Questions to answer>
• a. According to the passage on Norris Church Mailer, why did Mailer choose "Church" as her middle name?
• b. Reproduce the part of the passage on Norris Church Mailer between "She described Norman" and "was sometimes negative.", inclusive.

Quoted passage>
━━━━

She described Norman Mailer as "the Henry Higgins to my Eliza Doolittle," and often defended Norman against critics who claimed he was a misogynist; she also asked for his feedback on drafts of her novels, though his response was sometimes negative.

== Model, actress, and artist ==
After moving to New York, Barbara Davis changed her first name to Norris (her first husband's last name), and her middle name to Church as suggested by Mailer, who decided the name suitable because of her faithful attendance of church while growing up. Norris soon began a successful career as a Wilhelmina model. Although Norris Church Mailer dedicated much of her time during the 1980s to caring for her extended family, she had a keen interest in the arts and held several successful one-woman showings of her art and worked as an actress in several films and television. Mailer's work as an actress included Jet Lag (1981), Ragtime (1981), The Executioner's Song (1982), Exposed (1983) and Chinese Coffee (2000). In 2010, Mailer portrayed herself in the documentary, Norman Mailer: The American. She also played in the daytime soap All My Children.

━━━━

Excerpted data>

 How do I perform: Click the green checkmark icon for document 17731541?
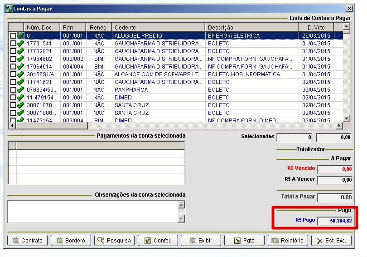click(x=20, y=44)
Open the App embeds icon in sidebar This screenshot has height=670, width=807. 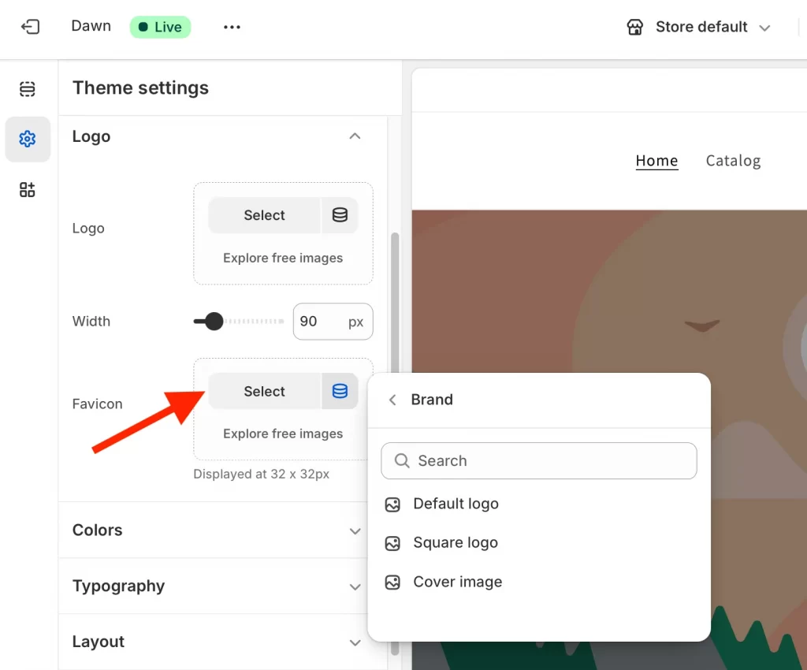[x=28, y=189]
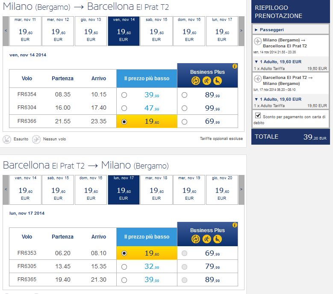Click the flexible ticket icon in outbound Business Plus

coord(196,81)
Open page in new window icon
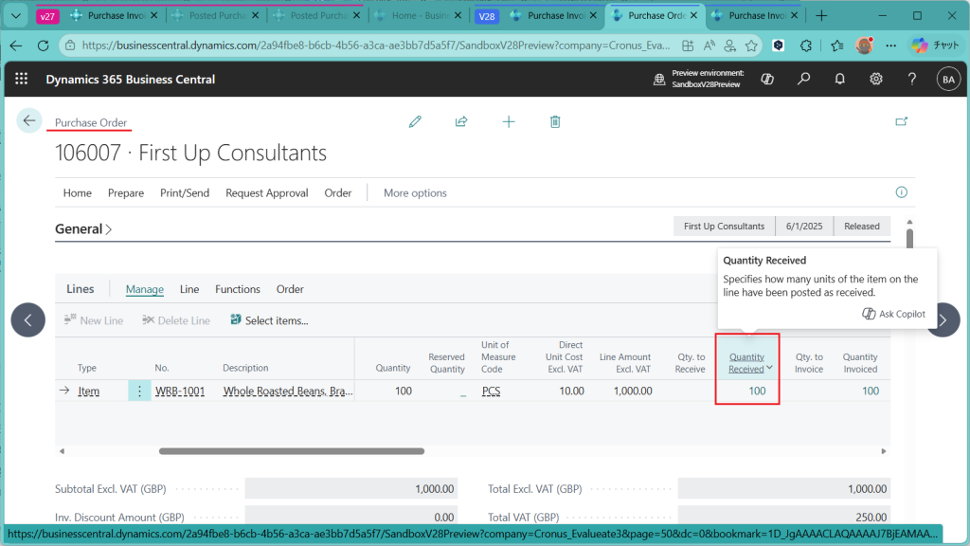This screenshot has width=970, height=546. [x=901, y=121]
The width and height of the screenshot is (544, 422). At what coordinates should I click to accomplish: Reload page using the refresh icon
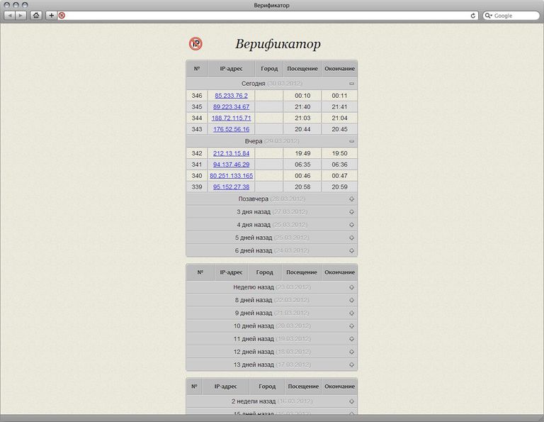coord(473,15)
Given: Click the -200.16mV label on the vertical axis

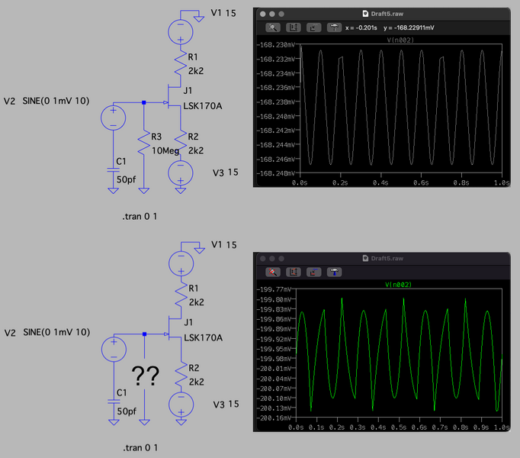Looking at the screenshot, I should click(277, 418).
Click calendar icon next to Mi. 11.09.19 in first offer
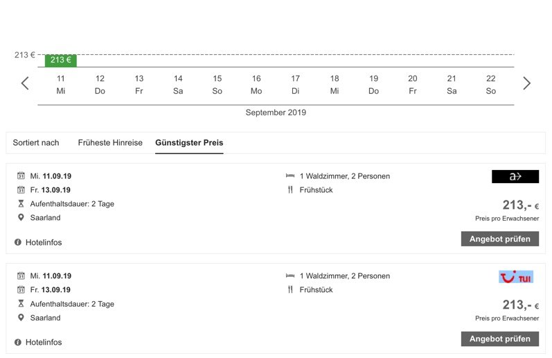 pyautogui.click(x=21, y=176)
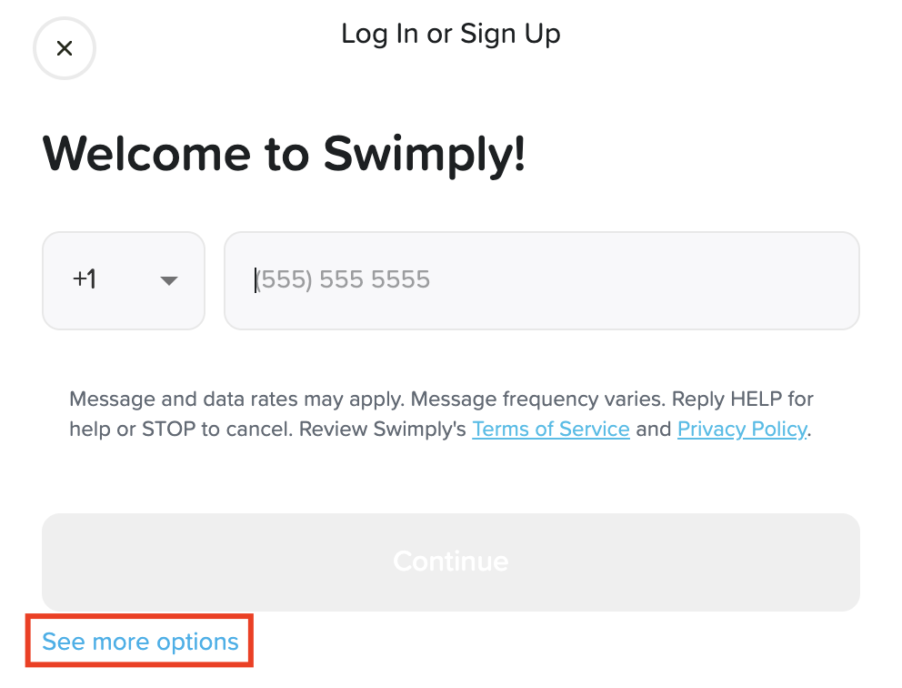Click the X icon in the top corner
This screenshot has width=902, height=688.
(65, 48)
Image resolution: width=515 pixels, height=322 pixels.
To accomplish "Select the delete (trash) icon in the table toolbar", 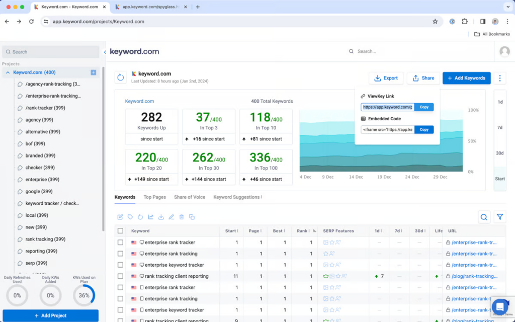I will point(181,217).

━━━━

Task-by-task results>
• a. Because she had faithfully attended church while growing up.

• b.
She described Norman Mailer as "the Henry Higgins to my Eliza Doolittle," and often defended Norman against critics who claimed he was a misogynist; she also asked for his feedback on drafts of her novels, though his response was sometimes negative.